Les héros de guerre oubliés

Le 1er décembre 1944, la caserne de Thiaroye, au Sénégal, est le théâtre d’une contestation des soldats. L’état-major tire, aucun ” indigène ” ne survit. Une mutinerie, voilà pour la version officielle de ce qui constitue l’un des lourds secrets de la colonisation française. Depuis 20 ans, l’historienne Armelle Mabon tente de découvrir la vérité sur un massacre dont la mémoire reste silencieuse et opaque. La chercheuse est aujourd’hui l’héroïne d’une bande dessinée retraçant son combat et mettant au jour un véritable scandale d’Etat.

Le scénariste Pat Perna (auteur de l’excellent Darnand) a perçu un bon terreau narratif dans cette histoire des tirailleurs sénégalais. Cette histoire véhicule du romanesque. Une femme seule contre tous persévère à fouiller dans la boue de l’héritage colonial pour que la justice soit rendue. Mais pour l’ancien journaliste, il fallait recouper le seul récit d’Armelle Mabon. C’est pourquoi, encouragé par son éditeur, il n’a pas hésité à se rendre à Thiaroye embarquant le dessinateur Nicolas Otero. ” Le voyage a servi à s’imprégner des lieux, des gens et de l’atmosphère “, nous explique ce dernier qui s’est investi avec passion dans le projet. ” On ne pouvait pas se contenter d’une seule source, poursuit Pat Perna. En allant sur place, on a rencontré plein de gens : le fils d’un des tirailleurs morts là-bas, un historien officiel, un militaire haut gradé, un politicien, etc. ” Le récit du voyage fait l’objet d’un article paru dans la revue XXI et inclus en fin d’album.

La vérité est comme la vie, elle trouve toujours son chemin.
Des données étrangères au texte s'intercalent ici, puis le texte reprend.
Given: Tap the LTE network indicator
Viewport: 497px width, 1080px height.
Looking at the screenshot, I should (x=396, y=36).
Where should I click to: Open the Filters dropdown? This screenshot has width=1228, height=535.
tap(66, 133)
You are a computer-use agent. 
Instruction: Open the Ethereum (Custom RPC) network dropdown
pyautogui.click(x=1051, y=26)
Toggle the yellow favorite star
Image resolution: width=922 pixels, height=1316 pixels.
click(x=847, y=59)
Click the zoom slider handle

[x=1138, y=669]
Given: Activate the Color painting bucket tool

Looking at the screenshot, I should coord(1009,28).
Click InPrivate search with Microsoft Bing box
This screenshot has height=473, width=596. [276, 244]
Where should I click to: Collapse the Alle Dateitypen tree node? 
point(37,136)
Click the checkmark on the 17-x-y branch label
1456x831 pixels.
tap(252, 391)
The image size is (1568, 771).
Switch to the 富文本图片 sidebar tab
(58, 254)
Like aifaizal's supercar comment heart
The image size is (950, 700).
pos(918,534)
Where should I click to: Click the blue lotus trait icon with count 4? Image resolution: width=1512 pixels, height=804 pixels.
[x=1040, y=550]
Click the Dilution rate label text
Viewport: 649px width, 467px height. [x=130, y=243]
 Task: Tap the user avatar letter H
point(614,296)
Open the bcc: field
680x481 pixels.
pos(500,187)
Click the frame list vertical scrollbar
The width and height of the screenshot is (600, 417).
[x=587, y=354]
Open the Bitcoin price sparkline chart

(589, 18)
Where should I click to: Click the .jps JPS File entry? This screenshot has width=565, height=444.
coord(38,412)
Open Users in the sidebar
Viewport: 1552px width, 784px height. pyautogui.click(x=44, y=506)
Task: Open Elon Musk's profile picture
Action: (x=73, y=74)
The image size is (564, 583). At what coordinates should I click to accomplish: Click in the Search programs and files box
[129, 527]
Au fil des témoignages, les confrontant aux recherches de Mabon, les deux auteurs recomposent le puzzle. Mobilisés par la France, les tirailleurs sénégalais sont envoyés en Europe pour compléter les rangs français contre l’Allemagne nazie. Au même titre que les soldats européens, les combats et l’enfer des camps de prisonniers seront leur quotidien, le racisme en plus. A la Libération, ces hommes embarquent en Bretagne et pensent être accueillis en héros au pays et prétendre à une retraite militaire méritée. Mais les promesses ne sont pas tenues. Maintenus en caserne, ils réclament leur paye et leur démobilisation. Les échanges s’enveniment. La tuerie laisse un bilan incertain. “Nous sommes allés sur les lieux présumés des fosses communes, indique Pat Perna. On s’est fait arrêter par des militaires. On s’est bien rendu compte qu’on approchait de la vérité. Dans un cimetière, on nous parle de 35 morts puis de 70. Pourtant, il y a plus de 200 tombes, dont beaucoup ne portent pas de nom. Ça n’a pas de sens. ” Perna ” fictionnalise “, mais les principaux éléments sont véridiques et notamment la confrontation aux historiens officiels, ” représentants de la parole d’Etat “, qui ont été plusieurs à minimiser le drame de Thiaroye. ” L’histoire est une compagne de voyage intransigeante et parfois impitoyable. Elle vous fait emprunter des chemins escarpés, des sentiers semés de pièges, d’embûches et de déceptions. ” Ces mots d’Armelle Mabon témoignent de la lourde tâche de l’historienne.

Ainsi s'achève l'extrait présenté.